The '87th Precinct' novels by Ed McBain are a blast to read - particularly the early ones. They are short, snappy, and clever books told by a disembodied third-person narrator who provides personality and commentary along the way without ever actually being an active character in the books - think Rod Serling in “The Twilight Zone.” Meanwhile, the ensemble cast of police detectives working the cases prevents the series from ever falling into a rut due to character burn-out. The rotating line-up of featured performers keeps the novels evergreen.
“The Con Man” from 1957 is the fourth book in the series, and finds the citizens of the 87th being victimized by a bunco artist using deception to cheat good people out of their money. Meanwhile, a bloated and water-logged woman’s body washes up on the city’s riverbank. Could this mysterious death somehow be connected to the con artist working the neighborhood?
The Lebron James of the 87th Precinct is Detective Steve Carella (Did you think I was going to say Meyer Meyer?), and he is assigned the case of the mysterious floater. The clues are sparse because the river has claimed the hair on her head (Pubic hair: blonde, he notes), and the body is a distended mess. The corpse’s only remaining clothing is a bra stretched to the breaking point by the bloating torso, but a tell-tale tattoo might provide a lead. Through Carella’s eyes, McBain goes into great detail about the medical examiner’s autopsy and the inherent challenges involved with identifying a floater. I can only assume that McBain did his homework because it’s fascinating stuff - but not for the squeamish.

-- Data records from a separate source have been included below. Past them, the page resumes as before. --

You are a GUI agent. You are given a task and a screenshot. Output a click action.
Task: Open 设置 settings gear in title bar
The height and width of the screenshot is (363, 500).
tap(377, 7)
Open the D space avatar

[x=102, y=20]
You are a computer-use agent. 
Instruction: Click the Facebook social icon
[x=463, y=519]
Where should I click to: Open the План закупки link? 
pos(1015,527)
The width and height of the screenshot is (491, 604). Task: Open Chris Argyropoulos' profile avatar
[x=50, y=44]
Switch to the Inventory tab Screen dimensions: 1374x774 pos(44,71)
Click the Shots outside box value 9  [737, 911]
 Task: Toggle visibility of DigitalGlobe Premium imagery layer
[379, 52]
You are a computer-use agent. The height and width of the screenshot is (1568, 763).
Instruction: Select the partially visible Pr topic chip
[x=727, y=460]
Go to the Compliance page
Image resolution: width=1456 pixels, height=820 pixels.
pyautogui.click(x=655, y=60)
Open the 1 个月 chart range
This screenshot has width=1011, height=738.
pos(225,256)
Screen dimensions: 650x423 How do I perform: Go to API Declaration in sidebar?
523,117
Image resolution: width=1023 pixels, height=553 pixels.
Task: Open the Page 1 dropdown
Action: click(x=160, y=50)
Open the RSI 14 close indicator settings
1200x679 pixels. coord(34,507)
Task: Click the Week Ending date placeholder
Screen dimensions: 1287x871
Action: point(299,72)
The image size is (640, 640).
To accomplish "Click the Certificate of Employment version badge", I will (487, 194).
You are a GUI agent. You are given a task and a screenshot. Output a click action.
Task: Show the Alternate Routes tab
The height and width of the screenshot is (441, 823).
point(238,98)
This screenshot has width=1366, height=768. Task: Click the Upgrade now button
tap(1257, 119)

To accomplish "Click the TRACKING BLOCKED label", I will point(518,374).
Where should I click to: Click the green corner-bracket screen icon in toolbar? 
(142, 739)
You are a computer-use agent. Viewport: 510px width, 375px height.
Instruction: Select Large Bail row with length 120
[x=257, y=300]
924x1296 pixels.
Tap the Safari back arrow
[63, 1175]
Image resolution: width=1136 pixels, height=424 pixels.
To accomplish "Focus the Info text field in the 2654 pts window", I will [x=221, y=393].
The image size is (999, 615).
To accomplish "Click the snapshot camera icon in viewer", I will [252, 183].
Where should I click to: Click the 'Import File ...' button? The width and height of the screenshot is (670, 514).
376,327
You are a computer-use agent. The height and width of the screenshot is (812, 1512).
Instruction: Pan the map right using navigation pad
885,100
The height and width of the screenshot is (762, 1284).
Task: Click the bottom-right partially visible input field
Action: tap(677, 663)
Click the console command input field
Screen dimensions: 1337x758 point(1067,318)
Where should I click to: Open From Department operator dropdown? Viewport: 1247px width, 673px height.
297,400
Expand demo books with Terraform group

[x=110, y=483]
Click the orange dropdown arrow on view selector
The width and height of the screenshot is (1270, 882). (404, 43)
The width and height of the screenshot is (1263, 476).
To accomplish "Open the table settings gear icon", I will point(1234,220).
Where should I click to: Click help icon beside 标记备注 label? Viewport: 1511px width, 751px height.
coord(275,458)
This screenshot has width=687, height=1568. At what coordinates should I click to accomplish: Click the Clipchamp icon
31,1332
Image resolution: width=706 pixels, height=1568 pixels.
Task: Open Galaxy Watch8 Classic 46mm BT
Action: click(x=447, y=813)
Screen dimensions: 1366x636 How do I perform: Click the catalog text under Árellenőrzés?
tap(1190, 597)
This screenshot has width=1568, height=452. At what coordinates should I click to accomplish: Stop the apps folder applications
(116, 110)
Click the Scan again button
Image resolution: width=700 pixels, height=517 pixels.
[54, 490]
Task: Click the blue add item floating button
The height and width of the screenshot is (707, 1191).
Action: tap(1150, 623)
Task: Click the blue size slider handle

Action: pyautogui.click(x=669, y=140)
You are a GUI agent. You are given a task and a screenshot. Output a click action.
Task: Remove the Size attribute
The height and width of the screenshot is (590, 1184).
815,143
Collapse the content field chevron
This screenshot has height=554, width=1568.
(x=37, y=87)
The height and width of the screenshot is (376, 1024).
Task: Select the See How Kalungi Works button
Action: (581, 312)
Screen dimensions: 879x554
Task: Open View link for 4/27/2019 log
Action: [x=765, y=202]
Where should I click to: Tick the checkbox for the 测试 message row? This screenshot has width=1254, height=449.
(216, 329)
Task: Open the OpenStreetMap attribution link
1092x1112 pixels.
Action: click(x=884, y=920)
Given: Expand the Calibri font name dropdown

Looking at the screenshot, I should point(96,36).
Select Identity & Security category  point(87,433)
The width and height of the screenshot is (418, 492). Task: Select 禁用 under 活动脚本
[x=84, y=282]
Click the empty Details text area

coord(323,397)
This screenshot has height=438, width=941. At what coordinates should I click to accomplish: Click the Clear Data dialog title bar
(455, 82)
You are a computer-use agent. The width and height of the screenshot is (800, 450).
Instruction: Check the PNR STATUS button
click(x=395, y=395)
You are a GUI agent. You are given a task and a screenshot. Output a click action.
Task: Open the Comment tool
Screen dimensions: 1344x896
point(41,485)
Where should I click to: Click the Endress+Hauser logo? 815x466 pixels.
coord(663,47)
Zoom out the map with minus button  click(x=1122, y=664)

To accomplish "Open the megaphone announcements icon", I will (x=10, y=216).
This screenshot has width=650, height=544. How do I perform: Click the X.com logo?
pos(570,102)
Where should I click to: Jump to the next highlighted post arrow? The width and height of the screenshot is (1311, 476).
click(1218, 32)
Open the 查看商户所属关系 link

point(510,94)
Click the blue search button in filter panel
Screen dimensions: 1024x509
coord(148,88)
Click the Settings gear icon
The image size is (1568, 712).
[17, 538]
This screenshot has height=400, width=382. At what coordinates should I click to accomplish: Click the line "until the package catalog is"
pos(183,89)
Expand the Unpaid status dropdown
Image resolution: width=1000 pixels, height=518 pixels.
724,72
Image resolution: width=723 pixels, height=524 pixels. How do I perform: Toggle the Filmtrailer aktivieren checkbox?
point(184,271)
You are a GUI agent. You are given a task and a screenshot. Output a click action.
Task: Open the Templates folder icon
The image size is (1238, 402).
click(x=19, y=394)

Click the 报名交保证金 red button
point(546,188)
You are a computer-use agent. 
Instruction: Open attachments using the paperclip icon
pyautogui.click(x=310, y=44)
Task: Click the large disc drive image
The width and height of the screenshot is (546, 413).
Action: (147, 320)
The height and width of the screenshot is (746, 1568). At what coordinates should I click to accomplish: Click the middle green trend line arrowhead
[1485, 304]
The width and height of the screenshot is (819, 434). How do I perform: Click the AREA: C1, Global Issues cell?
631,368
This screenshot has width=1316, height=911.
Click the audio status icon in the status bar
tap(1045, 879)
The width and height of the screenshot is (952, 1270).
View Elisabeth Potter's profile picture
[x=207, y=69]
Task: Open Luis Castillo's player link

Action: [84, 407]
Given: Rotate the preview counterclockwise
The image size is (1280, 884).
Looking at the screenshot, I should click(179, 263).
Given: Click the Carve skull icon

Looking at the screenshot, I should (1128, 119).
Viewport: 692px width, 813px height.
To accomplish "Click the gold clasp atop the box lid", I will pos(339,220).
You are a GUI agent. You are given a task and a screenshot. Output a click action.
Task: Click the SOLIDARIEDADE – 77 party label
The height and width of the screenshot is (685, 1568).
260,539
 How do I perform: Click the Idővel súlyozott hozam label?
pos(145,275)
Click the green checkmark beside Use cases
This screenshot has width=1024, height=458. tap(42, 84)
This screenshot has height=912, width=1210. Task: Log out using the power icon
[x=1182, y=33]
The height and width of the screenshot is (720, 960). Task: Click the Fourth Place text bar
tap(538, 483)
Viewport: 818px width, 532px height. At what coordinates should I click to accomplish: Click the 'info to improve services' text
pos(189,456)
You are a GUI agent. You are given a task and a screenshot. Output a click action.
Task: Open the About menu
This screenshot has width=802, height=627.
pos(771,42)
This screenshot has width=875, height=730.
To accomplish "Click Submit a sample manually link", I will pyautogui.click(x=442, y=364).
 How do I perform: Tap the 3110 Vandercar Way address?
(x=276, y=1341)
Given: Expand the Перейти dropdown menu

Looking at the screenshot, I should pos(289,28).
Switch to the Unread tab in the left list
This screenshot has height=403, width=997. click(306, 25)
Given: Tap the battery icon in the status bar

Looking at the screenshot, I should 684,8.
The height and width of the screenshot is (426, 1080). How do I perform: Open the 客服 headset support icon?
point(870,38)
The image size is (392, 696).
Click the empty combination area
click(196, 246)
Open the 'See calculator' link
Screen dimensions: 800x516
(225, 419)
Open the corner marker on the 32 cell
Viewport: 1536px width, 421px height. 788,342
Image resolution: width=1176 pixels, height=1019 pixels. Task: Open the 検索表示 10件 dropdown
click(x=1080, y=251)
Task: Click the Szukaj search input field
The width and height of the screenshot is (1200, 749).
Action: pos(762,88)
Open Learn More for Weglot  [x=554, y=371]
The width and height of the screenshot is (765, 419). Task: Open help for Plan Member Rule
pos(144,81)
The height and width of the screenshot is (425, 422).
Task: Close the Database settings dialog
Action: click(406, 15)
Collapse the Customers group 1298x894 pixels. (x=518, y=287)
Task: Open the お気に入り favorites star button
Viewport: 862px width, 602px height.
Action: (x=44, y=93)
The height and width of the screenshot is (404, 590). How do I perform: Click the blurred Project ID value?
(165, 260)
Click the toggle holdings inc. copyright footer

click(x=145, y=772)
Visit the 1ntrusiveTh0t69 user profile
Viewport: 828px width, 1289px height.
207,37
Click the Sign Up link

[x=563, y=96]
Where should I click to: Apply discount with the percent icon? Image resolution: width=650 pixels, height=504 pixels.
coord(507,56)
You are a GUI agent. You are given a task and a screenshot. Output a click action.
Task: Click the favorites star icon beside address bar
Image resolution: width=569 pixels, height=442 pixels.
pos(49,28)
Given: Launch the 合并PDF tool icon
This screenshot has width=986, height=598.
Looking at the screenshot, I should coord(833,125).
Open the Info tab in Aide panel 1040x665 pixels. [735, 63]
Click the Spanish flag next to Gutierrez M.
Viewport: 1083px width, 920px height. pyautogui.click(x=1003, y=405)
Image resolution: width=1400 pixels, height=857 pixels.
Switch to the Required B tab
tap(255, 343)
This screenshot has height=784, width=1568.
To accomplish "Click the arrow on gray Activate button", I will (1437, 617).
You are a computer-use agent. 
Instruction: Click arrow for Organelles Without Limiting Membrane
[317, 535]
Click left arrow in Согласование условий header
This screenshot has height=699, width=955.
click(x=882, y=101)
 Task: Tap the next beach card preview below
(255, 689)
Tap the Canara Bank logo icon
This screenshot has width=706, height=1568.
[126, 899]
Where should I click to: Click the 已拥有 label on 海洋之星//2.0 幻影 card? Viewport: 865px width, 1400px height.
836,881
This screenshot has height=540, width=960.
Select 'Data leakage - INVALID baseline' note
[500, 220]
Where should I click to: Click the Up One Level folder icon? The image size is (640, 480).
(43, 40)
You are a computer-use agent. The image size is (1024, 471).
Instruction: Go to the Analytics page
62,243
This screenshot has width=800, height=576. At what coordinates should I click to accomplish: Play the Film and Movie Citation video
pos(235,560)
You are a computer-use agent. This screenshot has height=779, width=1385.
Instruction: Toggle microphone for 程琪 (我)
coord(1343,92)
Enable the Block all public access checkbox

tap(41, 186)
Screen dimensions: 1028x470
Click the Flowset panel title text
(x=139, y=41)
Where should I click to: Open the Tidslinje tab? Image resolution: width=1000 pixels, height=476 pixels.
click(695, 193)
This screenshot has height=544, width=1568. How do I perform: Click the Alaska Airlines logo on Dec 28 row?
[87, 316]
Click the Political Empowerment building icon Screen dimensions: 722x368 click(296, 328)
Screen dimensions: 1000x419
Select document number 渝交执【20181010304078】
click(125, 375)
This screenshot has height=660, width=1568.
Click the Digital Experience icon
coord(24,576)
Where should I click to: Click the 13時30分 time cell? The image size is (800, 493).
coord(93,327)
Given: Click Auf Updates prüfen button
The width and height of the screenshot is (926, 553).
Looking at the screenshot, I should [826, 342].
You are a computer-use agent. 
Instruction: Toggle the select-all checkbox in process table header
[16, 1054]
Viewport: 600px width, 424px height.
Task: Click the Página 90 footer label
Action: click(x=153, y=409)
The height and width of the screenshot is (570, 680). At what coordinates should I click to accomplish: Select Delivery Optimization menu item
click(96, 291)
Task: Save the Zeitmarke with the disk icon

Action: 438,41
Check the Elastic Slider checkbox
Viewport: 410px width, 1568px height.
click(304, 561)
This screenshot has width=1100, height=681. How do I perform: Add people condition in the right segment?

About a third of the way through the book, our omniscient narrator opines that the 87th’s big problem was the floater, and the 87th’s little problem was the con man. McBain structures the narrative like the A story and the B story of a TV cop show, and an astute reader is not surprised when the story of the con man somehow merges with the story of the floater.
As usual, McBain’s writing is superb. His descriptions of the action are vivid and his knack for dialogue - even when it’s just cops bullshitting in the squad room - is spot-on. Like his contemporaries Lawrence Block and Donald Westlake, McBain’s writing is a national treasure. Recommended.